Google’s rivals are fighting back against Chrome’s big cookie plan

Next year Chrome will ditch third-party cookies used in online advertising. But new contenders are emerging
Google / Getty Images

Google is about to fundamentally change how the web works. Sometime in 2022, most likely during the first six months, its Chrome browser will ditch the third-party cookies on which much of the digital economy is built.

The plan to replace cookies is controversial. But Google is not alone. Threatened by the upcoming changes, rival browsers, advertising tech companies and open web advocates are competing to build alternative systems that could stop Google from getting everything its own way.

Companies are experimenting with email-based tracking systems, directly gathering more user data and reviving unloved forms of contextual advertising.
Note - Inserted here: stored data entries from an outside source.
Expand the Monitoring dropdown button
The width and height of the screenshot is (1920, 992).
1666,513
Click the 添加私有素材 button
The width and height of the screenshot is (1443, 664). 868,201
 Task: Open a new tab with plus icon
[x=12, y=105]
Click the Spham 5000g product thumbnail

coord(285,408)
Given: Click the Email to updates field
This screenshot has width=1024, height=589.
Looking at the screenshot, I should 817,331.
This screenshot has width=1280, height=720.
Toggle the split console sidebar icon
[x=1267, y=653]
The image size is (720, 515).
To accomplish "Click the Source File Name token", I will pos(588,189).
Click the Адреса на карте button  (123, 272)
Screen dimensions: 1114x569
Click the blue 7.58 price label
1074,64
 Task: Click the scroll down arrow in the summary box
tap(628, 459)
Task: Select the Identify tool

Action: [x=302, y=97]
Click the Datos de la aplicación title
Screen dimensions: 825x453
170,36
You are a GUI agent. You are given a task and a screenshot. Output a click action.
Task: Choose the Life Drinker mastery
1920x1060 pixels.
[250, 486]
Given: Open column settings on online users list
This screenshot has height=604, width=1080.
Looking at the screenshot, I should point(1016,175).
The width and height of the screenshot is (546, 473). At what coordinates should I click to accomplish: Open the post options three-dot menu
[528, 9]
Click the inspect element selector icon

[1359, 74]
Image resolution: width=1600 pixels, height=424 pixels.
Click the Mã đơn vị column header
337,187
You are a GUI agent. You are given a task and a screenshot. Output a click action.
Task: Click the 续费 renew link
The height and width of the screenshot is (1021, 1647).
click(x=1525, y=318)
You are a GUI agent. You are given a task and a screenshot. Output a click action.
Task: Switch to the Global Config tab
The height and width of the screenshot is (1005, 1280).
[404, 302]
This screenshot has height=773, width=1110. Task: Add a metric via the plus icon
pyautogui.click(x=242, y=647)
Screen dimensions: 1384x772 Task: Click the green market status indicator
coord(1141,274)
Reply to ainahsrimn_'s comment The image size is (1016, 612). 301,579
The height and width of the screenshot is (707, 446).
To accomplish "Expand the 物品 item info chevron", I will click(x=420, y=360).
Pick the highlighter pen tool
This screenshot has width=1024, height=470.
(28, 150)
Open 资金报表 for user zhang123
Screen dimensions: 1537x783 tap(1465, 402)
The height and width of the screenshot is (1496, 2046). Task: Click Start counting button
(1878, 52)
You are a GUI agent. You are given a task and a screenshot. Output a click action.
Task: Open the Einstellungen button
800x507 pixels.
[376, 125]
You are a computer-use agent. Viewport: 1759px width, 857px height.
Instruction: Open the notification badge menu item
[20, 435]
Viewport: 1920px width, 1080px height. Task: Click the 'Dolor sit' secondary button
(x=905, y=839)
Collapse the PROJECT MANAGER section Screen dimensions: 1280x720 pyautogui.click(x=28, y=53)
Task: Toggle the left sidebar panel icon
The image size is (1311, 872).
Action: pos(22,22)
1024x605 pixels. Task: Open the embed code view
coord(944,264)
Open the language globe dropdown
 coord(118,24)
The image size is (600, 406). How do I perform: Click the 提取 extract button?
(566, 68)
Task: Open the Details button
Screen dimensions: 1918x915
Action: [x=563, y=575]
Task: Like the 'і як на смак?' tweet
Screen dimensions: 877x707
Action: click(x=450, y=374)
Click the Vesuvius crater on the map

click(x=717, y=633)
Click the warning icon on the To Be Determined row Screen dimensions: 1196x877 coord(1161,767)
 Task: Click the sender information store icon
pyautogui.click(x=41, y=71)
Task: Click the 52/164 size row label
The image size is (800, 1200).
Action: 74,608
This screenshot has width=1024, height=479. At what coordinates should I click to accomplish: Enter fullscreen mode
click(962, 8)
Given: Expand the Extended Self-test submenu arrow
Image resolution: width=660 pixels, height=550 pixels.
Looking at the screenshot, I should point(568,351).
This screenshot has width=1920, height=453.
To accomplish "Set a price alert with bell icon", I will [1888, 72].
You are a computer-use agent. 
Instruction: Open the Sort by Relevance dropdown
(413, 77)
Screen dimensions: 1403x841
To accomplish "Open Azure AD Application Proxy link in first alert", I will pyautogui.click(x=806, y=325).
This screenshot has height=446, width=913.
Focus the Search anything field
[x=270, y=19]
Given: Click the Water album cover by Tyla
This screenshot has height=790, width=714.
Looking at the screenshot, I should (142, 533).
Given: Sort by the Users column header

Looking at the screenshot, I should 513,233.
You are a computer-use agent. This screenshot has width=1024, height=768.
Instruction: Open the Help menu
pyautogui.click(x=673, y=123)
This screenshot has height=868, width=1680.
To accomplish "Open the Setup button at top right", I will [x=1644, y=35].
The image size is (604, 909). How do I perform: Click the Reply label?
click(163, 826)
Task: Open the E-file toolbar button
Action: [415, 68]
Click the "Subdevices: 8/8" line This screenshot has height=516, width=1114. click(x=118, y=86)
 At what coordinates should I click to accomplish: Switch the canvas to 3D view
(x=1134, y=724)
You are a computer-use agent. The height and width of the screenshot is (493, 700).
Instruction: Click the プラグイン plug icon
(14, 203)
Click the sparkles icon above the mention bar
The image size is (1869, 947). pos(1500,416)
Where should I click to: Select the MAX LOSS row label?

Microsoft, which owns the Edge browser that’s based on Google’s Chromium, is another major challenger. While Google is putting Chrome at the centre, Microsoft is pushing to improve anonymity in the existing ad sales setup.

Google’s plan to stop third-party cookies in Chrome is a big deal. While Apple’s Safari and Mozilla’s Firefox browsers put restrictions on the tracking method years ago, neither have Chrome’s clout. It’s the world’s biggest browser and Google – unlike Apple or Mozilla – also makes most of its money from advertising. As well as sending shockwaves through the advertising industry, the changes will also impact publishers who let people read articles for free by showing them targeted advertising.

At the moment third-party cookies in Chrome follow you around the web, track your browsing history and send this data to advertising networks. People are represented by strings of numbers that act as IDs and allow websites to show targeted advertising. The theory goes that if you’re seeing ads for things you like then you’re more likely to click on them and buy something.

But people don’t like their browsing history being tracked and change is widely considered necessary. For Chrome this comes in the form of its Privacy Sandbox – a set of proposals for replacing cookies without destroying the online ad industry.

Part of this is a machine learning system called Federated Learning of Cohorts (FLoC), which analyses web activity within Chrome, not Google’s data centres, and lumps people into a group with others who have similar interests. Adverts can then be shown to these larger groups, called cohorts, which are not based exclusively on one person's behaviour. Other parts of the proposal cover different types of advertising.

Google’s system puts Chrome at the centre of the advertising process, including the way companies bid on which ads to show. It’s a radical change in the way the current system operates. Microsoft’s counterproposal, called Parakeet, uses the browser to anonymise people’s information before passing it through the existing behind-the-scenes systems where bids are made and ads are sold.

“We are still in the early stages of this journey,” a Microsoft spokesperson says, adding that the company is working with the industry and standards bodies on its proposal. Google is developing Privacy Sandbox in the same way and both companies say they are committed to working with the advertising industry to make more privacy-focussed alternatives to cookies.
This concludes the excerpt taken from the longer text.